Glucagon-like peptide-1 receptor agonists and heart failure in type 2 diabetes: systematic review and meta-analysis of randomized and observational studies

BMC Cardiovascular Disorders

Authors: Ling Li, Sheyu Li, Jiali Liu, Ke Deng, Jason W. Busse, Per Olav Vandvik, Evelyn Wong, Zahra N. Sohani, Malgorzata M. Bala, Lorena P. Rios, German Malaga, Shanil Ebrahim, Jiantong Shen, Longhao Zhang, Pujing Zhao, Qunfei Chen, Yingqiang Wang, Gordon H. Guyatt, Xin Sun

Publisher: BioMed Central



The effect of glucagon-like peptide-1(GLP-1) receptor agonists on heart failure remains uncertain. We therefore conducted a systematic review to assess the possible impact of GLP-1 agonists on heart failure or hospitalization for heart failure in patients with type 2 diabetes.


We searched MEDLINE, EMBASE, the Cochrane Central Register of Controlled Trials (CENTRAL) and to identify randomized controlled trials (RCTs) and observational studies that addressed the effect of GLP-1 receptor agonists in adults with type 2 diabetes, and explicitly reported heart failure or hospitalization for heart failure. Two paired reviewers screened reports, collected data, and assessed the risk of bias. We pooled data from RCTs and observational studies separately, and used the GRADE approach to rate the quality of evidence.
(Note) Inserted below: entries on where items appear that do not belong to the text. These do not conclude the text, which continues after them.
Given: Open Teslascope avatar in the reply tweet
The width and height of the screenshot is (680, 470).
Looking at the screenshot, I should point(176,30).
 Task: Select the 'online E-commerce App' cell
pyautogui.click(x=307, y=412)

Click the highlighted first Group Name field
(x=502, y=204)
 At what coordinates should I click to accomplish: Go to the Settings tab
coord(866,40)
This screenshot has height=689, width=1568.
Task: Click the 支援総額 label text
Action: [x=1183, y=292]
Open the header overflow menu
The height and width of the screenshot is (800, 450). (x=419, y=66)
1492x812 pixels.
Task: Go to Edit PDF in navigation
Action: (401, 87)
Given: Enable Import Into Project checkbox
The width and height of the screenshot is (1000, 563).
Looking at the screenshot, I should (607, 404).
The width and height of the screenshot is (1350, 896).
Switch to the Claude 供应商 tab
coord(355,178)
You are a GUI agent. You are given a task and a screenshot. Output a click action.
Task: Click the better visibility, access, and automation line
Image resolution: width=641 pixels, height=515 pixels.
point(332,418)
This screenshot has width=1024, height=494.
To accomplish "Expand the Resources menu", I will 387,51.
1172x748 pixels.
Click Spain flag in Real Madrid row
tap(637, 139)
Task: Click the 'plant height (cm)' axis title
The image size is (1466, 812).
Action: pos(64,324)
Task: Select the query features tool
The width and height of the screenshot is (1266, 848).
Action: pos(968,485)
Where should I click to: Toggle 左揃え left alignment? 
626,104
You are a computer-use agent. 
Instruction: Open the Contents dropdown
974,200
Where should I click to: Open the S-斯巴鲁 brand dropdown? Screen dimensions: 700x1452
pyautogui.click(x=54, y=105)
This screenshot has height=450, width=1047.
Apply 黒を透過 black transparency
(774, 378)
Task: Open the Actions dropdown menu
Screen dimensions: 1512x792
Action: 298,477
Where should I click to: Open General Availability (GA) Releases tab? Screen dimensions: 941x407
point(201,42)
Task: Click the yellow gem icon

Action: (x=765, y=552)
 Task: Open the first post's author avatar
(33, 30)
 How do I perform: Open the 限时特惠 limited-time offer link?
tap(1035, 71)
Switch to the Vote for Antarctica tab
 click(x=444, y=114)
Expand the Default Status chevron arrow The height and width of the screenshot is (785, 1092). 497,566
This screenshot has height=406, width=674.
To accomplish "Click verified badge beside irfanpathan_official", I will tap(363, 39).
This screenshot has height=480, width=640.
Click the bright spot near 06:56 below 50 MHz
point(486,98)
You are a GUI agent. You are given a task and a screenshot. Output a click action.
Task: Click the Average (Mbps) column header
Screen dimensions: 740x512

We identified 25 studies that were eligible for our review; 21 RCTs (n = 18,270) and 4 observational studies (n = 111,029). Low quality evidence from 20 RCTs suggested, if anything, a lower incidence of heart failure between GLP-1 agonists versus control (17/7,441 vs. 19/4,317; odds ratio (OR) 0.62, 95 % confidence interval (CI) 0.31 to 1.22; risk difference (RD) 19 fewer, 95 % CI 34 fewer to 11 more per 1000 over 5 years). Three cohort studies comparing GLP-1 agonists to alternative agents provided very low quality evidence that GLP-1 agonists do not increase the incidence of heart failure. One RCT provided moderate quality evidence that GLP-1 agonists were not associated with hospitalization for heart failure (lixisenatide vs placebo: 122/3,034 vs. 127/3,034; adjusted hazard ratio 0.96, 95 % CI 0.75 to 1.23; RD 4 fewer, 95 % CI 25 fewer to 23 more per 1000 over 5 years) and a case–control study provided very low quality evidence also suggesting no association (GLP-1 agonists vs. other anti-hyperglycemic drugs: 1118 cases and 17,626 controls, adjusted OR 0.67, 95 % CI 0.32 to 1.42).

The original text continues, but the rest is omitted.